If the employees were rationally deciding whether or not to sign up, then some outsider regulating their decision would be a disaster. But if the employees are making demonstrably irrational choices because of a lack of mental energy, and if people do so consistently and predictably, then having someone else who has considered the issue in more depth regulate their choices could lead to a better outcome.
[Q]: So what’s going on here?
Old-school economics assumed choice to be “revealed preference”: an individual’s choices will invariably correspond to their preferences, and imposing any other set of choices on them will result in fewer preferences being satisfied.
In some cases, economists have gone to absurd lengths to defend this model. For example, Bryan Caplan says that when drug addicts say they wish that they could quit drugs, they must be lying, since they haven’t done so. Seemingly unsuccessful attempts to quit must be elaborate theater, done to convince other people to continue supporting them, while they secretly enjoy their drugs as much as ever.
But the past fifty years of cognitive science have thoroughly demolished this “revealed preference” assumption, showing that people’s choices result from a complex mix of external compulsions, internal motivations, natural biases, and impulsive behaviors. These decisions usually approximate fulfilling preferences, but sometimes they fail in predictable and consistent ways.

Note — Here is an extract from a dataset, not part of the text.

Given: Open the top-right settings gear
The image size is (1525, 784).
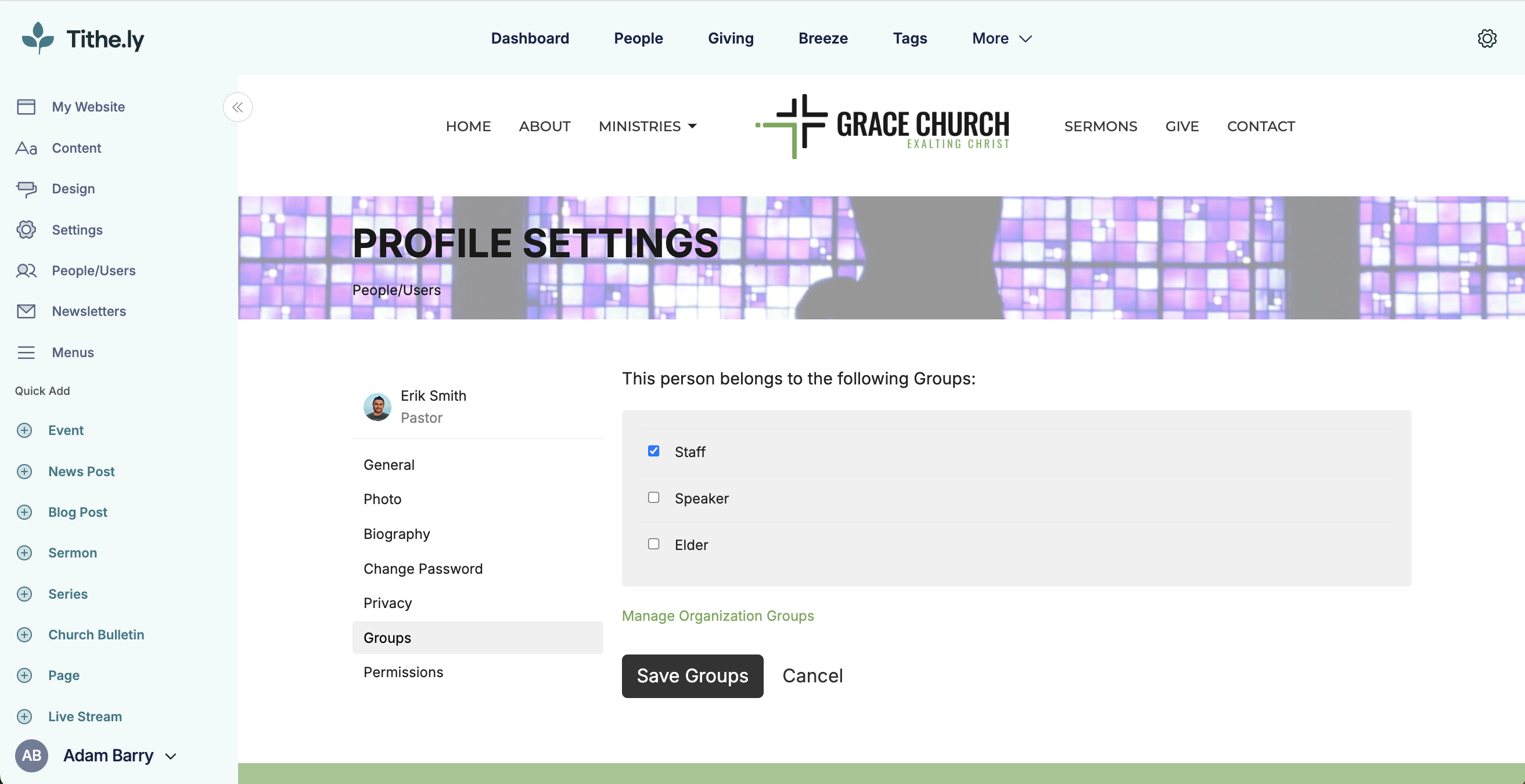Looking at the screenshot, I should click(x=1487, y=38).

The gist of this research, as it relates to the current topic, is that people don’t always make the best choice according to their preferences. Sometimes they consistently make the easiest or the most superficially attractive choice instead. It may be best not to think of them as a “choice” at all, but as a reflexive reaction to certain circumstances, which often but not always conforms to rationality.
Such possibilities cast doubt on the principle that every trade that can be voluntarily made should be voluntarily made.
If people’s decisions are not randomly irrational, but systematically irrational in predictable ways, that raises the possibility that people who are aware of these irrationalities may be able to do better than the average person in particular fields where the irrationalities are more common, raising the possibility that paternalism can sometimes be justified.
[Q]: Why should the government protect people from their own irrational choices?
By definition of “irrational”, people will be happier and have more of their preferences satisfied if they do not make irrational choices. By the principles of the free market, as people make more rational decisions the economy will also improve.
If you mean this question in a moral sense, more like “How dare the government presume to protect me from my own irrational choices!”, see the [earlier discussion on the morality of coercion and freedom].
[Q]: What is the significance of predictably irrational behavior?
It justifies government-mandated pensions, some consumer safety and labor regulations, advertising regulations, concern about addictive drugs, and public health promotion, among other things.